For almost a decade, Fox News Channel has proved that news delivered with attitude, opinion and belligerence can wipe the clock of any competitor.

Meanwhile, CNN, once the undisputed leader of the cable news pack, and a handful of smaller channels have been struggling to reach the same kind of audience numbers.

To do so, they're now offering their own versions of noisy, opinionated and even abusive commentary.

There's Headline News' Glenn Beck, who has the fastest-rising ratings on cable news; Keith Olbermann, MSNBC's pugnacious resident lefty; his colleague Chris Matthews, long an opponent of the Iraq war; Nancy Grace, whose abrasive, finger-wagging style on Headline News is aimed mostly at criminals and their lawyers; and, on CNBC, the manic money maven Jim Cramer, whose rants and flailing arms are sheer entertainment for stock-market players who don't mind being shouted at.

The shift toward all-opinion, all-the-time is also working on CNN for Lou Dobbs, whose protectionist distribes views have won him fans as well as critics.

All this appears to be affecting Fox News, which has suffered a 21-percent decline in total viewers when compared to the fourth quarter of 2005. Its biggest star, Bill O'Reilly, invincible for much of the Bush administration's tenure, has lost a significant number of viewers in the past year as the president's fortunes have waned.

Overall, though, O'Reilly remains the king of cable, ahead of CNN's Larry King and the target of almost relentless abuse from Olbermann, who cheerfully describes O'Reilly as "the worst person in the world."

Last night, Olbermann launched a similar insult against Fox's Sean Hannity because he, in turn, had called the actor Sean Penn an "enemy of the state."

Olbermann thought the phrase was especially inappropriate given that Roman dictators used it before the Centurions stabbed their enemies in the throat.

Olbermann was also in a word fight with Fox's Geraldo Rivera, who, during an interview on Sunday with a radio station in Orlando, launched a tirade against Olbermann.

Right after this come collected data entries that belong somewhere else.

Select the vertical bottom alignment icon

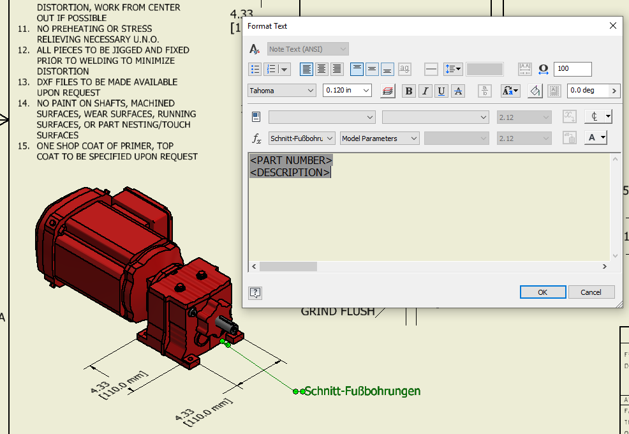[x=387, y=69]
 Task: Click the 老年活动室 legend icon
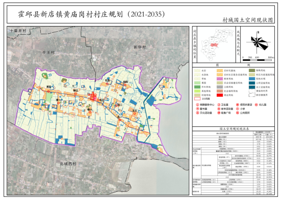click(x=219, y=109)
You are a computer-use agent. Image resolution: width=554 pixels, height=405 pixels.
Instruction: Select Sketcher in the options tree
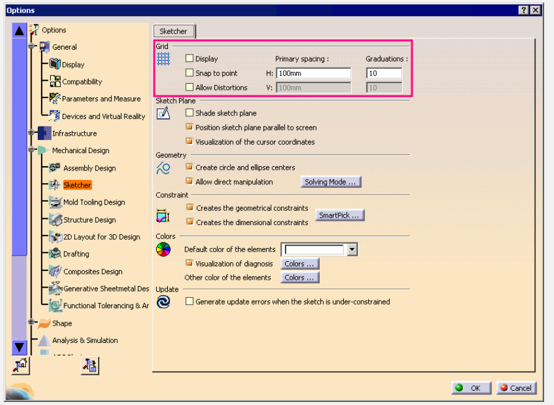(x=77, y=185)
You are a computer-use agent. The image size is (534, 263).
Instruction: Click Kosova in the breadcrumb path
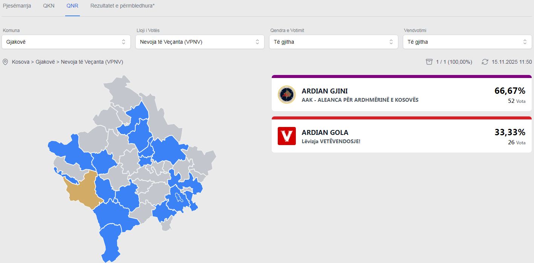point(21,62)
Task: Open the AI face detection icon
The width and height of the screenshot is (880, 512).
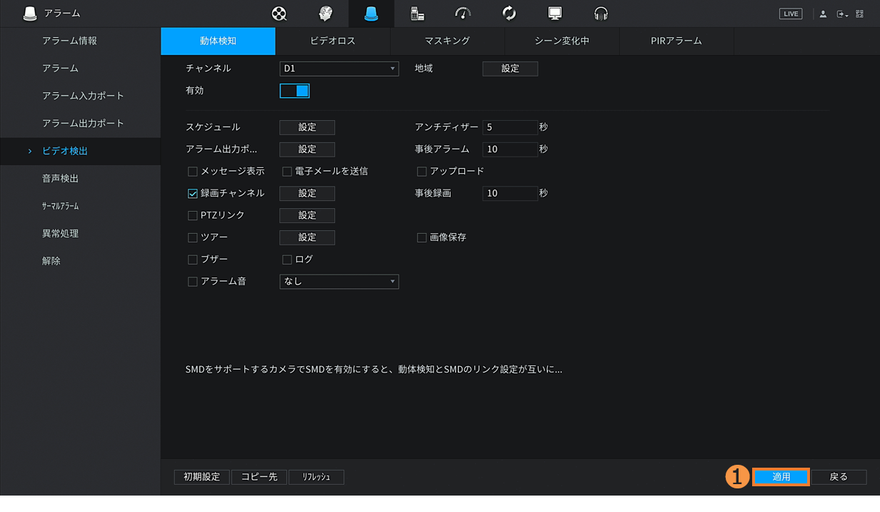Action: (x=326, y=14)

"He called me a midget and a punk, and said he would be happy to fight me, and 'make a pizza' out of me," Olbermann told his viewers last night. "Which is kind of funny," he said, "because I'm about seven inches taller than he is. Plus, Geraldo, you should not give me a hard time. I can still remember when you were a big deal. Back when I was a kid."

Some might say they're all still behaving like kids, particularly when there are more serious issues to discuss that their rivals on cable news.

No wonder people flee to Comedy Central's fake-news king, Jon Stewart, and his cohort Stephen Colbert, the oracles of what's wrong and hypocritical in both media and government.

I called Martin Kaplan, associate dean of the Annenberg School for Communication at USC, who said MSNBC's rising audience numbers, largely because of Olbermann, are propelled by what he called "the Jon Stewart audience."

Olbermann's show, Countdown, is "informative, edgy and funny, and it respects its audience," said Kaplan, who found it remarkable that "Jon Stewart and Stephen Colbert set a standard now."

Glenn Beck, a longtime radio host who was hired by Headline News in May, has seen his ratings increase since then by 86 percent among the most-coveted viewers.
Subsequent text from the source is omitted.